Chemistry, Materials & Packaging
Ahead of the Curve:
Designing in Sustainability from the Start

For companies and brands today, more sustainable production methods are topping lists of things to do. The uncertainty of material and vendor prices, the need to comply with a growing number of regulations and mounting evidence of environmental impacts increasingly drive change. More and more manufacturers are investing time, energy and money to fix infrastructures and further optimize supply and production chains. They have to, after increasingly finding themselves at risk for not putting forth the resources necessary to make their processes more sustainable. This is not to mention the vulnerability they incur by ignoring the growing demands of consumers who now expect transparency and CSR as a baseline.

However, sustainability initiatives by many manufacturers and consumer product companies today are reactive in nature. Brands launch ad hoc initiatives that take a sort of “cause and effect” approach to resource strategy by responding to situations as they occur, perpetuating the system by working within it. What this does is treat symptoms rather than move towards a cure, which does not necessarily help to design out structural inefficiencies that result in waste. Though any authentic steps towards sustainability are steps in the right direction, there is more that companies can do to prepare for the future.

LemonKind is one brand that worked long-term sustainability into its brand DNA through proactive strategy. Making chemical-free, pressed juice shelf-stable was a feat of technology and design that set it apart from other products on the market. The technology includes single-serving, aseptic plastic pouches designed to stand up, store slim and protect the preservative-free juices inside, the multi-compositional nature of which puts them outside the scope of recyclability in the traditional waste-management infrastructure.

By working closely with my company, TerraCycle, LemonKind developed a regenerative waste solution for its conventionally unrecyclable product packaging waste prior to launch. The information was available as soon as the website went live, the solution accessible when the products reached distribution, making the pouches 100 percent recyclable through the program. Rather than retroactively solving for its waste by reacting to the problem down the road, LemonKind had an end-of-life solution for its single-serving juice pouches established as part of its coming to market: To recycle the pouches (comprised of polyethylene [PE], polyethylene terephthalate [PET] and aluminum), the material is first shredded and washed in order to remove any residual food product. The plastic packaging is then melted and filtered to collect the plastic and aluminum, which are blended with additives before being used in industrial plastic applications.

Innovative products disrupt their industry by creating new value networks and displacing existing ones.
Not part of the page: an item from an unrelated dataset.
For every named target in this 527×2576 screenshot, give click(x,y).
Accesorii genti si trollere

Sometimes, this means increased value factors in one area, such as convenience or quality, at the cost of displacing value in another, such as environmental friendliness. Preparing for long-term resilience by anticipating these potential issues creates a new culture of sustainability that is less linear and more circular, designing out structural waste on a proactive timeline to increase overall value.

By staying one step ahead, proactive initiatives by companies and manufacturers make for models of waste and resource management that are, in a sense, tailored to work for them – and leave them miles ahead of competitors that are still working to clean up their own messes.